Iannis Xenakis llegó
a mi vida durante una de tantas travesías nocturnas navegando por internet en
busca de música nueva. Antes de saber cualquier cosa sobre él (nacionalidad,
año de nacimiento, estilo musical, etc.), decidí escuchar del tirón su obra más
famosa: Metástasis. No me gustó. Sentí que solo era testigo de una suerte de
soundtrack de película de terror, lleno de estruendosos instrumentos de cuerda
intentando maquillar, a través del glissandi, el sinsentido sonoro que estaba
escuchando. Entonces decidí dejarlo y seguir buscando nombres de compositores
que hasta entonces no conocía. Como siempre, google me bombardeaba de
información: Messiaen, Ligeti, Boulez y mucho más para desafiar el oído. Y sin
embargo, Xenakis tenía algo que los otros no; había algo en sus fotografías, o
quizá en su nombre, no estoy seguro, que no dejaba de llamar mi atención.
Felizmente, a
veces la intuición no se equivoca, y este fue el caso. Con el pasar de los
días, me enteré de que había encontrado a un artista monumental, que fue capaz,
a mediados del siglo pasado, de desafiar a los supuestos vanguardistas de la
época como nadie lo había hecho. El desafío de Xenakis consistió en crear un
nuevo sistema de composición musical a partir de sus conocimientos matemáticos,
algo que él denominó música estocástica. Ingeniero de profesión, arquitecto y
amigo de Le Corbusier, Xenakis intuyó que, si bien no había nada de novedoso en
vincular a la música con las matemáticas, quizá podría crear un universo de
posibilidades si aplicaba principios de probabilidad matemática al proceso de
composición. Lo que no intuyó, seguramente, es que estaba a punto de
desarrollar una de las aventuras artísticas más fascinantes del siglo XX.
No vamos a hacer
aquí una biografía de Xenakis, pues ya hay suficiente (no demasiada, por
cierto) información en internet sobre su vida. Mi intención pasa por dar a
conocer a quien considero uno de los compositores neoclásicos menos valorados
de los últimos cien años, y no encuentro mejor manera de lograrlo que hablando
de su música. Quizá su primera obra en deslumbrarme fue Synaphaï, luego de mi
decepción con Metástasis. Synaphaï es un trabajo que representa bastante bien
lo que fue, en muchos casos, el resultado de la técnica compositiva de Xenakis:
atonalidad sin buscar algún tipo de dodecafonismo, diversidad de instrumentos,
una alternancia densa entre variedades tímbricas y, quizá lo más importante,
una constante impredictibilidad que puede llegar a incomodar al oyente. Así
solía sonar la música de orquesta compuesta por Iannis Xenakis, e incluso en
obras con menos músicos, como el caso de ST/10 por ejemplo, el producto siguió
siendo similar.
Pero más allá de
tecnicismos, ¿qué nos hace sentir Xenakis? En general, varias de sus obras
podrían servir perfectamente para una lúgubre musicalización del apocalipsis.

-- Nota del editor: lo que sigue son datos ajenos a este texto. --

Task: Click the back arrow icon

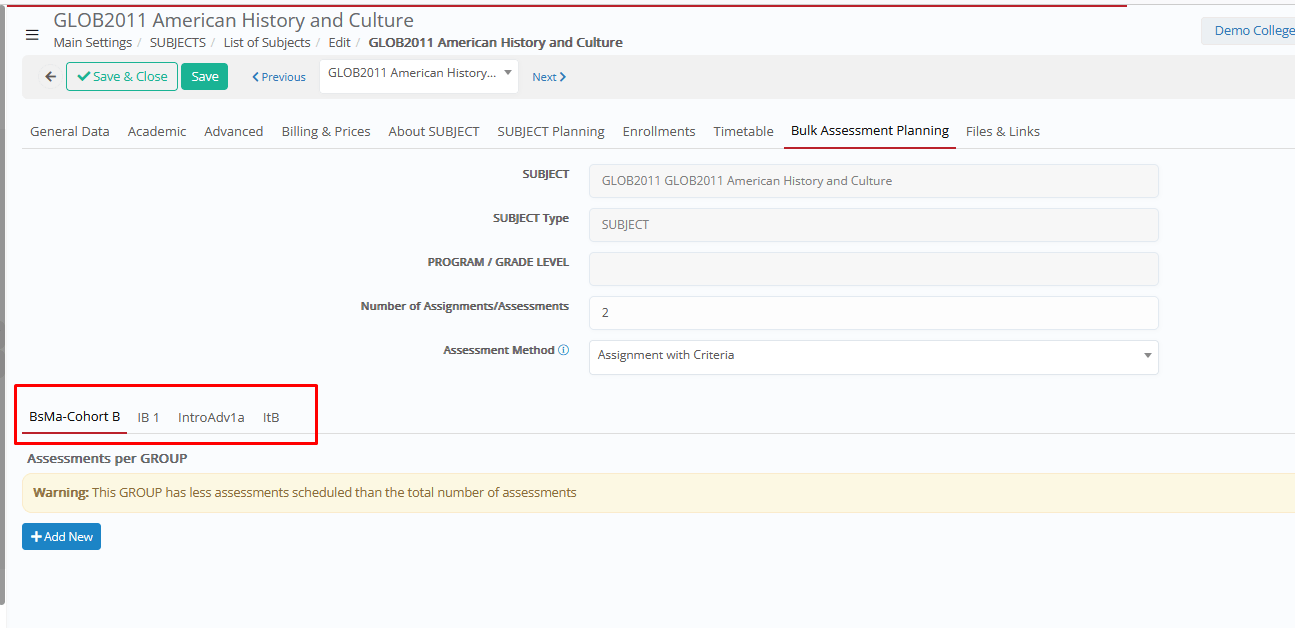Action: (x=50, y=77)
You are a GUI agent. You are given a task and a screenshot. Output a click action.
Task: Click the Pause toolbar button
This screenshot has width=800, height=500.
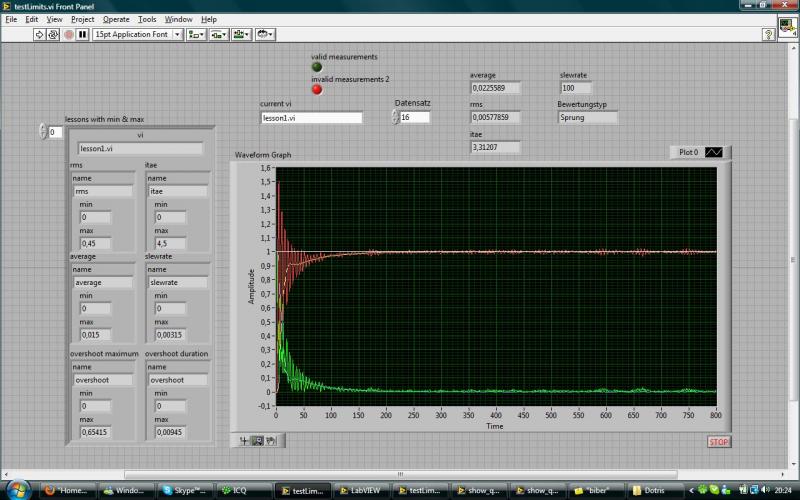click(82, 34)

Un movimiento paradójico: música caótica nacida de la exactitud del cálculo
matemático. Sin embargo, a eso que llamamos caos no es otra cosa que la
ambición del artista por abarcar espacios sonoros cada vez más amplios, a
través de un proceso creativo que, siguiendo sus propias palabras, convertía al
compositor en una suerte de “piloto de un buque cósmico”. La obra de Xenakis es
siempre entretenida, interesante, reveladora: al ser única en su estilo de
composición, nunca deja de llamar la atención del oyente, ofreciendo un nuevo
modelo de relación entre la comprensión humana y la música. Y si bien esta
música, la estocástica, encuentra su sentido en el desarrollo de una idea antes
que en la consecución un resultado, esto no quiere decir que nos encontremos
frente a un estilo puramente intelectual, que solo busca desafiar mentes
empapadas de música tonal y es, por tanto, incapaz de emocionarnos.
Una buena manera
de aterrizar el aspecto emocional-dinámico en la obra de Xenakis quizá pase por
hablar de sus composiciones para instrumentos solos. Veamos dos ejemplos: Herma
y Kottos. Por un lado, Herma es una composición para piano concebida en 1960 que,
si por algo llama la atención, definitivamente será debido a los constantes
silencios y la organización de la obra en clases tonales. Se trata de una obra
compleja que evoca la más profunda intriga en el oyente, como si se asistiese a
la narración de una historia cuyo desenlace se presenta como algo inimaginable.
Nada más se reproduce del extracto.